L’Istituto Italiano di Cultura di Berlino promuove due giornate di studio sul 2018 Anno Europeo del Patrimonio Culturale, iniziative in cui importanti personalità italiane e tedesche si soffermeranno su come si determina il nostro rapporto con la tradizione, come essa incida sulla nostra identità e su quali impulsi economici e fattori di rilevanza sociale sono connessi con il patrimonio materiale e immateriale.

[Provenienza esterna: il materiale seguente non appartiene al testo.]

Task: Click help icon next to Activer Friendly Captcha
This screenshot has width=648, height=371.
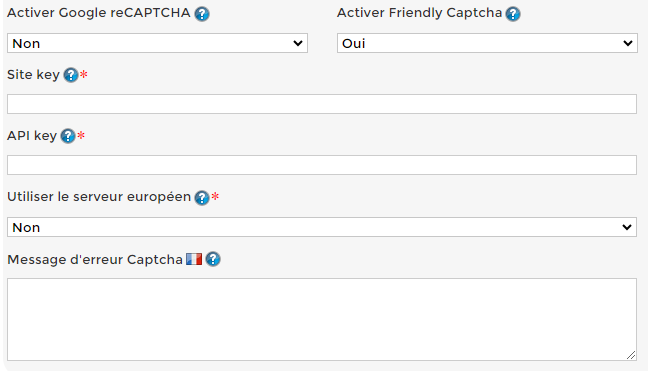Action: (x=513, y=14)
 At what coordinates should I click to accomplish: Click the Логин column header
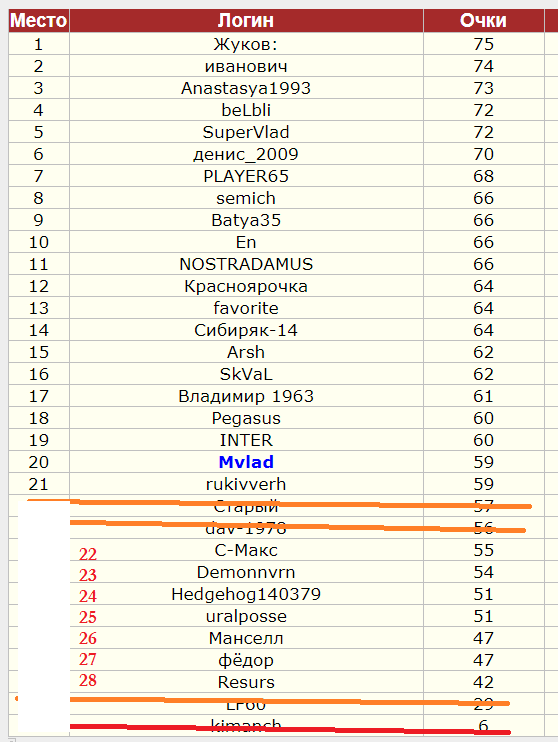coord(246,20)
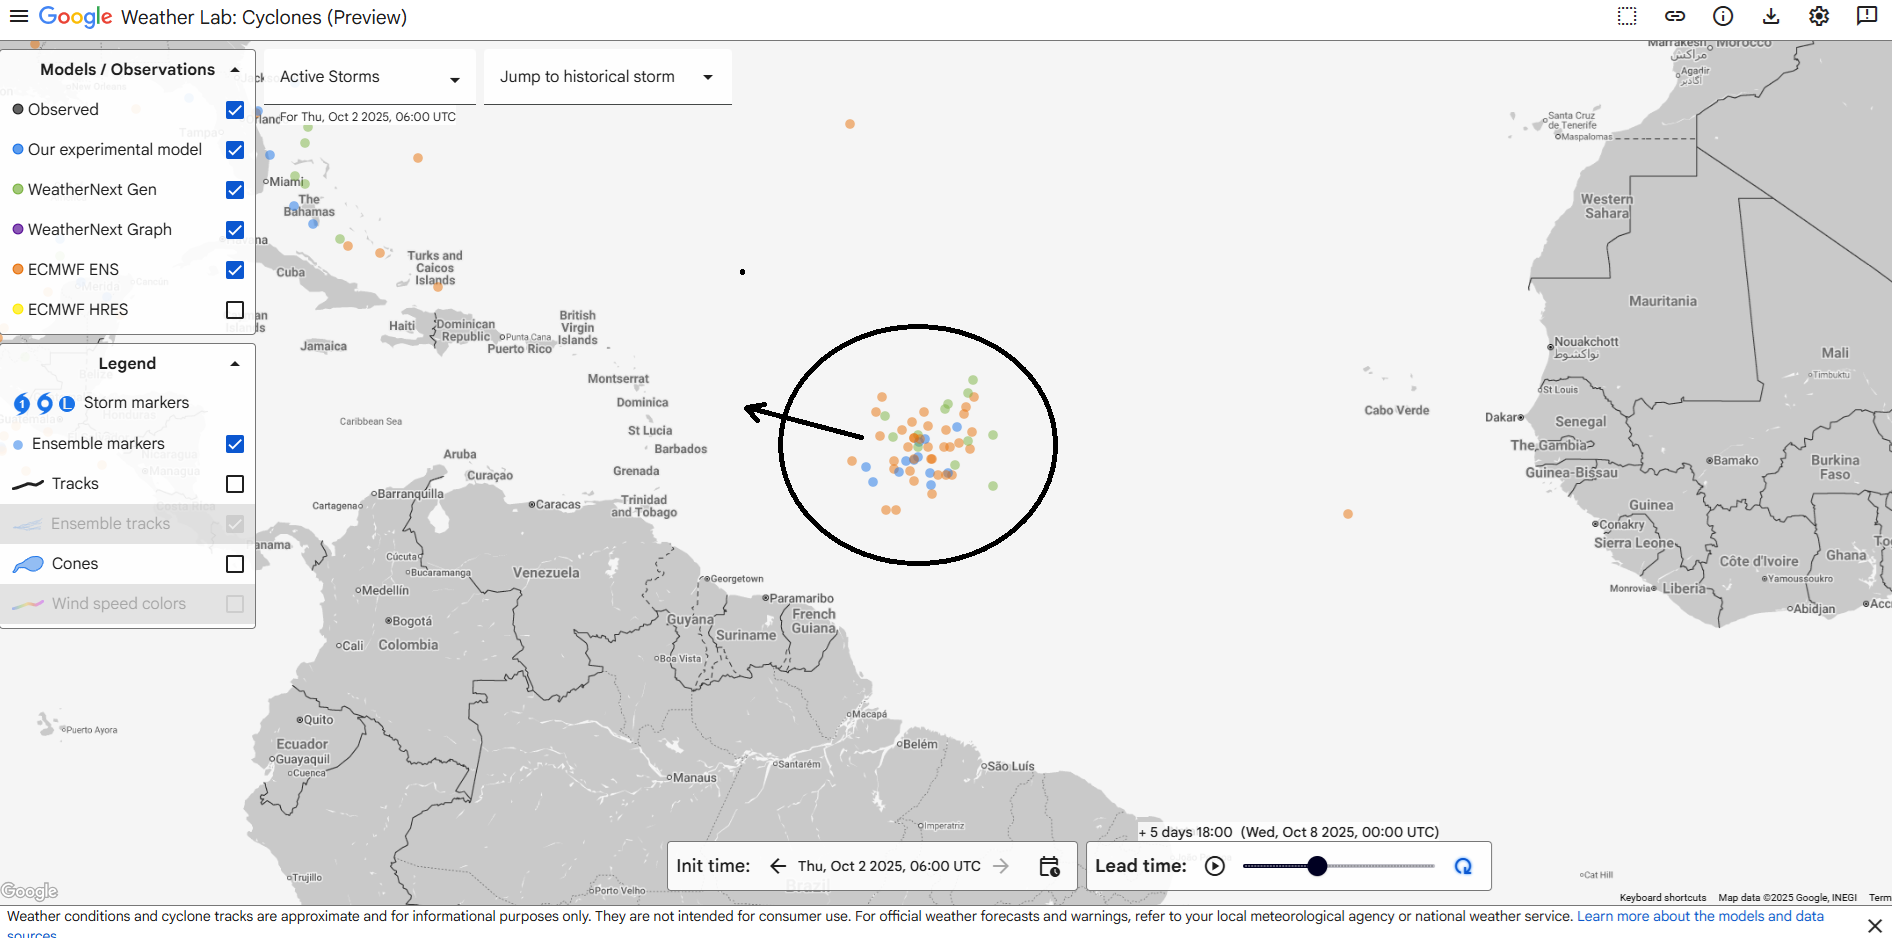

Il primo appuntamento si svolgerà il 18 aprile presso l’Ambasciata d’Italia a Berlino, a partire dalle 9.30. Previsti i saluti dell’ambasciatore Pietro Benassi e e di Vincenzo De Luca, direttore generale per la Promozione del Sistema Paese del Ministero degli Affari Esteri. Seguirà l’intervento di Salvatore Settis, archeologo e storico dell’arte italiano, membro dell’Accademia dei Lincei di Roma e, tra gli altri, quelli di Hermann Parzinger dell’Humboldt-Forum e Horst Bredekamp dell’Università Humboldt di Berlino. I lavori proseguiranno nel pomeriggio, con interventi del direttore dell’Istituto Italiano di Cultura, Luigi Reitani, Eike Schmidt, direttore degli Uffizi di Firenze e l’archeologo Matthias Wemhoff.
Il 19 aprile alla Freie Universität di Berlino è in programma la seconda iniziativa, a partire dalle ore 14.30. Tra gli interventi segnalati quello di Andreas Henning, conservatore del Dipartimento di arte italiana della Gemäldegalerie di Dresda, che parlerà in particolare del restauro conservativo di alcune opere di Paolo Veronese.
L’ingresso è libero; all’Ambasciata d’Italia è richiesta la prenotazione.